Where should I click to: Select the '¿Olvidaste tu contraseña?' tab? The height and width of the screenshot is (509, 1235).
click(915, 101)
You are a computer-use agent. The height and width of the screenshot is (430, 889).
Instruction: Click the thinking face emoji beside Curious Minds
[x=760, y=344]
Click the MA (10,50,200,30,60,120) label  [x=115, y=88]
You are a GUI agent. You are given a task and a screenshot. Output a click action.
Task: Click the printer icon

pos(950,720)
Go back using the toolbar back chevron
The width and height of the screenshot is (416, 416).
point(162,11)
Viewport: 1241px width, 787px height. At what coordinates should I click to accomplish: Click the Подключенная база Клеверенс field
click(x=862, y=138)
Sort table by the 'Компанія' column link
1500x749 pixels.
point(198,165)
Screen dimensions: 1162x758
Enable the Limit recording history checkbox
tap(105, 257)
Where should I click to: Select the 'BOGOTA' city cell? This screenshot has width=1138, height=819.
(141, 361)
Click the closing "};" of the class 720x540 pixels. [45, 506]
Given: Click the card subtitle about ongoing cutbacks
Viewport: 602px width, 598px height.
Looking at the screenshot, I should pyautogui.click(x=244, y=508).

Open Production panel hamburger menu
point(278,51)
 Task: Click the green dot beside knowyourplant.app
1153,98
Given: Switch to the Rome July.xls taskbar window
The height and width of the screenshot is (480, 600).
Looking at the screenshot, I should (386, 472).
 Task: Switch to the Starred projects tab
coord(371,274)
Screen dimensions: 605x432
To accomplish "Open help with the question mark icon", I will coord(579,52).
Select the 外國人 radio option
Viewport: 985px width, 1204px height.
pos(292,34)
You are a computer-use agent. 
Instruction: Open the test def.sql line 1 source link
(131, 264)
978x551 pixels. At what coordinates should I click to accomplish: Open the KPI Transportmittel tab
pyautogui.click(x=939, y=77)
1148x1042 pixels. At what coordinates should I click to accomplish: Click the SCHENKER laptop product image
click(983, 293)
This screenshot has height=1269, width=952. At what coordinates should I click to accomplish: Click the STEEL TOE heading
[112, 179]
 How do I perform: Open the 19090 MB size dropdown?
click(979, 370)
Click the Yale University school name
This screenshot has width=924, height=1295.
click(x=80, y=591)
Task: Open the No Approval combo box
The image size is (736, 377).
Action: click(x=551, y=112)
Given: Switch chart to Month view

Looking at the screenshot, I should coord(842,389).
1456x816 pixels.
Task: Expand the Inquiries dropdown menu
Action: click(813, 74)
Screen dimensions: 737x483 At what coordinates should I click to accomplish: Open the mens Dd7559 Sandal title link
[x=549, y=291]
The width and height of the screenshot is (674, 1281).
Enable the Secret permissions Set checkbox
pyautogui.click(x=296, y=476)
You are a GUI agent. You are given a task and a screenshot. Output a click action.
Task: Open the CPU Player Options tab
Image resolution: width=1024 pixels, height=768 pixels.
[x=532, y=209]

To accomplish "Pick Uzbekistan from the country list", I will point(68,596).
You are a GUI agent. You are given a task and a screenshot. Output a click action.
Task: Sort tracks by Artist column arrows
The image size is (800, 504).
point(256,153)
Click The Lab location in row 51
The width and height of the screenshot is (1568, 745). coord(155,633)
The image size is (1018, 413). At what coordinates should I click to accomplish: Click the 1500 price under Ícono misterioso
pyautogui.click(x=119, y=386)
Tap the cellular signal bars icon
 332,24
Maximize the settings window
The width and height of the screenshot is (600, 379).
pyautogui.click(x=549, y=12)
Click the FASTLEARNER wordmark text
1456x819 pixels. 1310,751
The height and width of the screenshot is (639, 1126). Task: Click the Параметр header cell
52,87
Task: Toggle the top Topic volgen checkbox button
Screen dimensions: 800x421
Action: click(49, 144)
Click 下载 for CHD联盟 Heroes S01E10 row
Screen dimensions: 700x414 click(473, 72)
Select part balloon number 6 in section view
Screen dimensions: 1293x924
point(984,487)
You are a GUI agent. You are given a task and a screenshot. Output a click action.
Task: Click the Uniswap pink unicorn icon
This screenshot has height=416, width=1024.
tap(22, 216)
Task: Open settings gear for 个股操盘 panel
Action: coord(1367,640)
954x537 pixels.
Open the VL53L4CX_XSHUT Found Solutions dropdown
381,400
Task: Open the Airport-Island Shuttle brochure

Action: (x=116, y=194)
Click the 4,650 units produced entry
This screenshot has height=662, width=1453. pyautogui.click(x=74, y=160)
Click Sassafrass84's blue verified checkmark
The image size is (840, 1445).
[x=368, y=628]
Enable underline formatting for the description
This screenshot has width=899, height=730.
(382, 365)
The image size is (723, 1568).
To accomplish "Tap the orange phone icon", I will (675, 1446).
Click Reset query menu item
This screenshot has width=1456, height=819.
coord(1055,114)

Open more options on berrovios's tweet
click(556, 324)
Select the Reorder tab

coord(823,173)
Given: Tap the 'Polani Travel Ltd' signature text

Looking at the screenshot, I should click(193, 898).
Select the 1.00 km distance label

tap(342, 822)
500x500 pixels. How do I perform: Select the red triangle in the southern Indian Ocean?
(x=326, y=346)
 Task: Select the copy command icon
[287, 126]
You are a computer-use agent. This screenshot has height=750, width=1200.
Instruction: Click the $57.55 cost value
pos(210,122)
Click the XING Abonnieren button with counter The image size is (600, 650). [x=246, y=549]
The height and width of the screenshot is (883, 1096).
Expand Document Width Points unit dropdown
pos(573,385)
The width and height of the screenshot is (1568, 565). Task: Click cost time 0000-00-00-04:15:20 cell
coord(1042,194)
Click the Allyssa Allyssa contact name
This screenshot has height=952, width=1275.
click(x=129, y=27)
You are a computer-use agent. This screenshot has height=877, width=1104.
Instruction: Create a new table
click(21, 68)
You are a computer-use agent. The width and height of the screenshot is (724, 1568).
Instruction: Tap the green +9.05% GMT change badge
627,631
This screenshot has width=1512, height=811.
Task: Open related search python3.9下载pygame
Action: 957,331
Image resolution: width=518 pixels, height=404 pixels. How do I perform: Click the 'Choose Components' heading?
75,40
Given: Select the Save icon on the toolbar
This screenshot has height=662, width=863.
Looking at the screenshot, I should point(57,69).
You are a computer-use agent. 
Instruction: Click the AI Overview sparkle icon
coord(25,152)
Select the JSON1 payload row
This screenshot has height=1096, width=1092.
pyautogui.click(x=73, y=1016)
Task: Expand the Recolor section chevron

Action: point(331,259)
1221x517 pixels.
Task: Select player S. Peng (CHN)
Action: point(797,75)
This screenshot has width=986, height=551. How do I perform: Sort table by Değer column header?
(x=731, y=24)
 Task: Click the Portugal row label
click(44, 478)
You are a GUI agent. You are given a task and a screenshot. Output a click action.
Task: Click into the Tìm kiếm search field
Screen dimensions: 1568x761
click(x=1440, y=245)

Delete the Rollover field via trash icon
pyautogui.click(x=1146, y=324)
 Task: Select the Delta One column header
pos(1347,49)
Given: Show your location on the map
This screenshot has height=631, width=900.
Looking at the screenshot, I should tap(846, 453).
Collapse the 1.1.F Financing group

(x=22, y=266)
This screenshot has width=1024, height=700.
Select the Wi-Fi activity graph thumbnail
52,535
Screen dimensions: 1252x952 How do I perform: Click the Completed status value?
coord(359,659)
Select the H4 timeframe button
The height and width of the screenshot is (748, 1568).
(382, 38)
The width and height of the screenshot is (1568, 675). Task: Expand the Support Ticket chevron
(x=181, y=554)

» Problem details: Which lines in the entries above contain "computer"? Pull each of them out.

» Solution:
You are a computer-use agent. The height and width of the screenshot is (430, 889).
You are a computer-use agent. 
You are a computer-use agent. This screenshot has height=750, width=1200.
You are a computer-use agent. This screenshot has height=877, width=1104.
You are a computer-use agent. The width and height of the screenshot is (724, 1568).
You are a computer-use agent. 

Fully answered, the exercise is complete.